Other top business analytics platforms include Anaconda, Alteryx Analytics, RapidMiner Studio, KNIME Analytics Platform, TIBCO Spotfire, Arcadia Data, Knowi, TIMi Suite, Viscovery Software Suite, FICO Xpress Optimization Suite, TARGIT Decision Suite, Einstein Analytics, Rapid Insight Veera, Trend Miner, Civis Platform, Guavus, Reflex Platform, and Vanguard Business Analytics.

The sheer number of vendors, the frequency with which these platforms change, and the constant emergence of new market entrants can make it challenging for digital marketers to choose a platform, or platforms, and to know when to change. That’s why, as Rychlik suggests, turning to an agency for help can make sense and be cost-effective.

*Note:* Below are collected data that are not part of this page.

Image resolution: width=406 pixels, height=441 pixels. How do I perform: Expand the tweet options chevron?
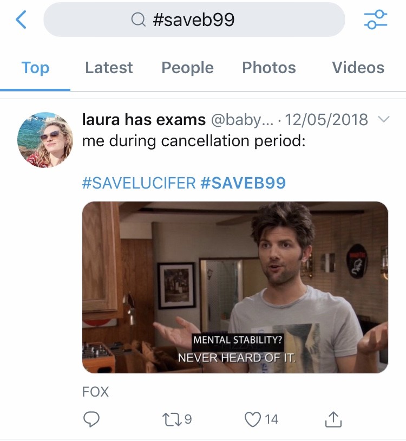tap(383, 119)
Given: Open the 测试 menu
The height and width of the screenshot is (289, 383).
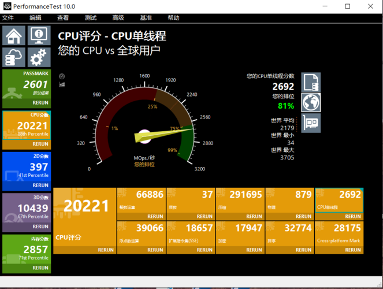Looking at the screenshot, I should click(90, 18).
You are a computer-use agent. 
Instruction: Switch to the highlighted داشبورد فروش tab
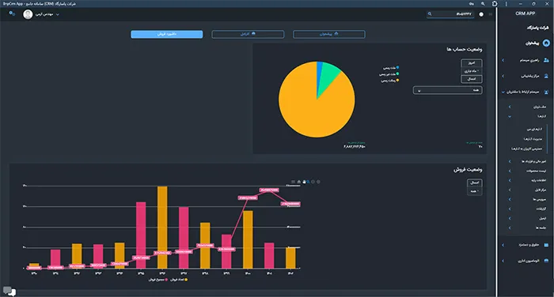(x=167, y=34)
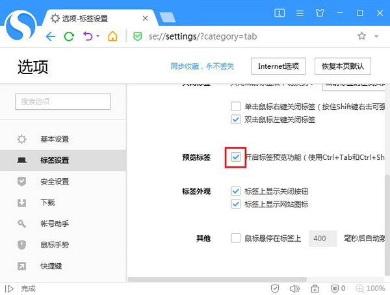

They are not only on top of new entrants and changes to the tools available but experienced in their use.

EXERCISE CAUTION: ROAS IS NOT PERFECT

There’s an important caveat with ROAS: While it is a useful and commonly used tool to measure and monitor digital ad spend effectiveness, marketers also need to understand its limitations. Relying too heavily on ROAS can lead to short-term thinking and missed opportunities. After all, digital marketing is really a rich tapestry of many different touchpoints that combine to influence sales.

Still, while not perfect, ROAS in the digital environment does offer more granularity and relevant insights than signals in the traditional advertising environment. And the tools available to help track results are becoming increasingly sophisticated.

Starting from a foundation of understanding your audience and where they travel in the digital world, establishing a framework of what is important to track and what good results are, and selecting a tool or tools that can help you reliably measure results will provide important insights to help shape smart ad placement decisions. 

Linda Pophal is a freelance business journalist and content marketer who writes for various business and trade publications. Pophal does content marketing for Fortune 500 companies, small businesses, and individuals on a wide range of subjects, from human resource management and employee relations to marketing, technology, healthcare industry trends, and more.